“Suddenly this text spoke to me in a way that differed from the usual interpretation. Isn’t Jesus saying to us with these words: Why are you asking me for lots of faith? Maybe your faith is ‘far too big’? Only if it decreases, until it is as small as a mustard seed, will it give forth its fruit and display its strength.
“Tiny little faith need not necessarily be simply the fruit of sinful lack of faith. ‘Little faith’ can sometimes contain more life and truth than ‘great faith’. Can’t we apply to faith what Jesus said in the parable about the seed that must die in order to bring great benefit, because it would disappear and be of no use were it to remain unchanged? Does not faith also have to undergo a time of dying and radical diminution in the life of man and in the course of history?”
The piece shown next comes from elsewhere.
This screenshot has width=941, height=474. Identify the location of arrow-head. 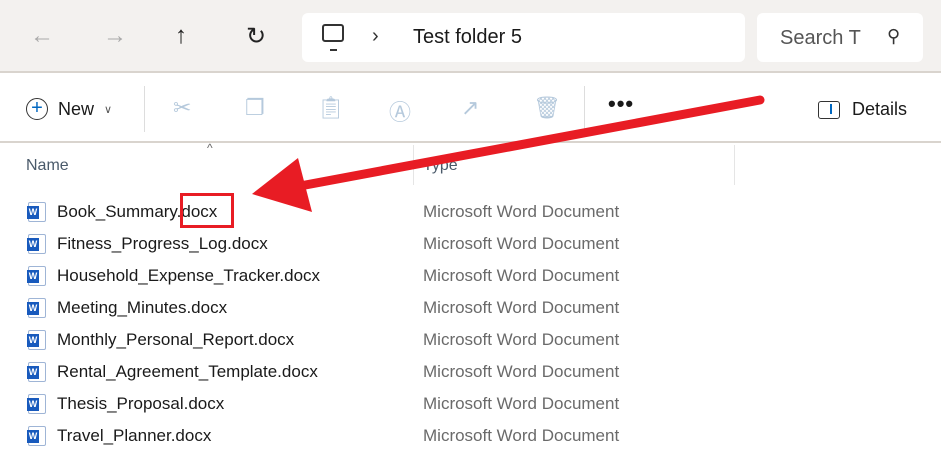
(282, 185).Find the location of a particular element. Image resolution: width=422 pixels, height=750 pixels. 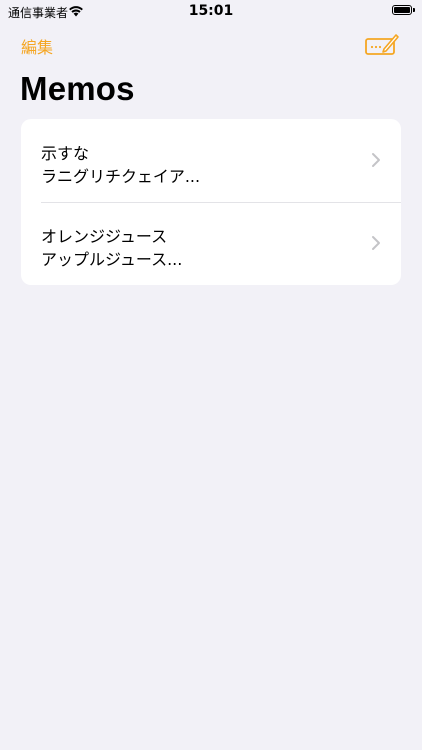

page-title: Memos is located at coordinates (78, 88).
Faith, Halik suggests, might need to be little, to be unencumbered by that which is superfluous and which surrounds it like a shell, which seems solid, necessary and essential, but which is brittle, sharp and rigid, protecting our human endeavors and not our divine faith. He writes,
“The opposite of the ‘little faith’ I have in mind is actually ‘credulity’, the overcasual accumulation of ‘certainties’ and ideological constructions, until in the end one cannot see the ‘forest’ of faith –its depth and its mystery – for all the ‘trees’ of religion (19).
Halik seems to see, at least in the West, easy certainties about religion, ideology which has replaced a willingness to suffer for one’s faith, a replacement of mystery with easy answers. ‘Big faith’ offers no help against the paradoxes and complexities of life; it seeks safety in numbers and certainty from the past.